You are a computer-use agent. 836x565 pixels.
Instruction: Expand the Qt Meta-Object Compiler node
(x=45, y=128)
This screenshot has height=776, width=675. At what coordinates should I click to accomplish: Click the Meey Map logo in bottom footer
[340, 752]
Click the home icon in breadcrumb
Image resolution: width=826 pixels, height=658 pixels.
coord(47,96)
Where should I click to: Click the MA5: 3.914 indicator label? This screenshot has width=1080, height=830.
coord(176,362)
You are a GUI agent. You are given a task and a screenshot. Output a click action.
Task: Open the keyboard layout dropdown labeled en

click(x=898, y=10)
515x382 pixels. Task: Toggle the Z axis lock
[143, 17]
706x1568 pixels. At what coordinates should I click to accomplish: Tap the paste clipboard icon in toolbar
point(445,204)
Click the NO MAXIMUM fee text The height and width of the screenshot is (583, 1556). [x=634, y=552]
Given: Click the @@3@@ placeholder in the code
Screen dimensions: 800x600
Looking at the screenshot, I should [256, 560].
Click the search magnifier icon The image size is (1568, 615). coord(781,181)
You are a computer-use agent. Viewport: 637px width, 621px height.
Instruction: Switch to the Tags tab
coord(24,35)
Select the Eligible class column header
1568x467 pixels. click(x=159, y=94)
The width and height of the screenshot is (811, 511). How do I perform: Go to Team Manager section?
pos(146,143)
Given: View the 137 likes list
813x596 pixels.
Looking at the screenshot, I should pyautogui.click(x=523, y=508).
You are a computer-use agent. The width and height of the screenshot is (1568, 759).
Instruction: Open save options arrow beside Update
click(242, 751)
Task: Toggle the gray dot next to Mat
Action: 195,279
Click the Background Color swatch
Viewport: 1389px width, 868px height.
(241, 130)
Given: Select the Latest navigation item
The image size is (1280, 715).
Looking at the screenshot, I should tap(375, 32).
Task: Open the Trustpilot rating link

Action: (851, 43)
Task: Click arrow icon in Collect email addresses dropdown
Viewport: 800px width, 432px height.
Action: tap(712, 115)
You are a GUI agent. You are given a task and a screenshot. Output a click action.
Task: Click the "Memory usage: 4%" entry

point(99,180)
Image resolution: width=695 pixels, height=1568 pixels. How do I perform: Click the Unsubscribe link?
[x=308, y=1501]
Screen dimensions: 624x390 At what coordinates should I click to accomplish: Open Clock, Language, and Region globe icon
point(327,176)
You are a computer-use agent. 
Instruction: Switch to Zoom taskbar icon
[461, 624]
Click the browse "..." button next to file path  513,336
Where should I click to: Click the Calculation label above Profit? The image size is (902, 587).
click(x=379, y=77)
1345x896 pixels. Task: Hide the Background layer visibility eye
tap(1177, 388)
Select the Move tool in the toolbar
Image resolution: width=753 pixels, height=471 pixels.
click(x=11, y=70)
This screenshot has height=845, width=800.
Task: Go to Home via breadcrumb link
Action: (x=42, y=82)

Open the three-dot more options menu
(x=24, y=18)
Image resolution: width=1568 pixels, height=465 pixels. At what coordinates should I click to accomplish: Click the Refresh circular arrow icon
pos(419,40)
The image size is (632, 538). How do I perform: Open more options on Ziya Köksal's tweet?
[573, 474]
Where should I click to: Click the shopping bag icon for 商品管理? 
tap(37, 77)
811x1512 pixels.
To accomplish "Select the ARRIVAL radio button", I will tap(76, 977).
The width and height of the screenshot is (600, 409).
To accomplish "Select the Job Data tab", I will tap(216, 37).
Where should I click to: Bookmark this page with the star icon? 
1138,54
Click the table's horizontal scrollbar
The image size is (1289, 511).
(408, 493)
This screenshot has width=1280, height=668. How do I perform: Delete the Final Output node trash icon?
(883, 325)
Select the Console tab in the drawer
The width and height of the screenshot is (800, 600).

**Task objective:** Nothing in the material should be left out; output it exactly.

**Written answer:**
You are a computer-use agent. 836x565 pixels.
Instruction: Expand the Qt Meta-Object Compiler node
(x=45, y=128)
This screenshot has height=776, width=675. At what coordinates should I click to accomplish: Click the Meey Map logo in bottom footer
[340, 752]
Click the home icon in breadcrumb
Image resolution: width=826 pixels, height=658 pixels.
coord(47,96)
Where should I click to: Click the MA5: 3.914 indicator label? This screenshot has width=1080, height=830.
coord(176,362)
You are a GUI agent. You are given a task and a screenshot. Output a click action.
Task: Open the keyboard layout dropdown labeled en

click(x=898, y=10)
515x382 pixels. Task: Toggle the Z axis lock
[143, 17]
706x1568 pixels. At what coordinates should I click to accomplish: Tap the paste clipboard icon in toolbar
point(445,204)
Click the NO MAXIMUM fee text The height and width of the screenshot is (583, 1556). [x=634, y=552]
Given: Click the @@3@@ placeholder in the code
Screen dimensions: 800x600
Looking at the screenshot, I should [256, 560].
Click the search magnifier icon The image size is (1568, 615). coord(781,181)
You are a computer-use agent. Viewport: 637px width, 621px height.
Instruction: Switch to the Tags tab
coord(24,35)
Select the Eligible class column header
1568x467 pixels. click(x=159, y=94)
The width and height of the screenshot is (811, 511). How do I perform: Go to Team Manager section?
pos(146,143)
Given: View the 137 likes list
813x596 pixels.
Looking at the screenshot, I should pyautogui.click(x=523, y=508).
You are a computer-use agent. The width and height of the screenshot is (1568, 759).
Instruction: Open save options arrow beside Update
click(242, 751)
Task: Toggle the gray dot next to Mat
Action: 195,279
Click the Background Color swatch
Viewport: 1389px width, 868px height.
(241, 130)
Given: Select the Latest navigation item
The image size is (1280, 715).
Looking at the screenshot, I should tap(375, 32).
Task: Open the Trustpilot rating link

Action: (851, 43)
Task: Click arrow icon in Collect email addresses dropdown
Viewport: 800px width, 432px height.
Action: tap(712, 115)
You are a GUI agent. You are given a task and a screenshot. Output a click action.
Task: Click the "Memory usage: 4%" entry

point(99,180)
Image resolution: width=695 pixels, height=1568 pixels. How do I perform: Click the Unsubscribe link?
[x=308, y=1501]
Screen dimensions: 624x390 At what coordinates should I click to accomplish: Open Clock, Language, and Region globe icon
point(327,176)
You are a computer-use agent. 
Instruction: Switch to Zoom taskbar icon
[461, 624]
Click the browse "..." button next to file path  513,336
Where should I click to: Click the Calculation label above Profit? The image size is (902, 587).
click(x=379, y=77)
1345x896 pixels. Task: Hide the Background layer visibility eye
tap(1177, 388)
Select the Move tool in the toolbar
Image resolution: width=753 pixels, height=471 pixels.
click(x=11, y=70)
This screenshot has height=845, width=800.
Task: Go to Home via breadcrumb link
Action: (x=42, y=82)

Open the three-dot more options menu
(x=24, y=18)
Image resolution: width=1568 pixels, height=465 pixels. At what coordinates should I click to accomplish: Click the Refresh circular arrow icon
pos(419,40)
The image size is (632, 538). How do I perform: Open more options on Ziya Köksal's tweet?
[573, 474]
Where should I click to: Click the shopping bag icon for 商品管理? 
tap(37, 77)
811x1512 pixels.
To accomplish "Select the ARRIVAL radio button", I will tap(76, 977).
The width and height of the screenshot is (600, 409).
To accomplish "Select the Job Data tab", I will tap(216, 37).
Where should I click to: Bookmark this page with the star icon? 
1138,54
Click the table's horizontal scrollbar
The image size is (1289, 511).
(408, 493)
This screenshot has width=1280, height=668. How do I perform: Delete the Final Output node trash icon?
(883, 325)
Select the Console tab in the drawer
The width and height of the screenshot is (800, 600).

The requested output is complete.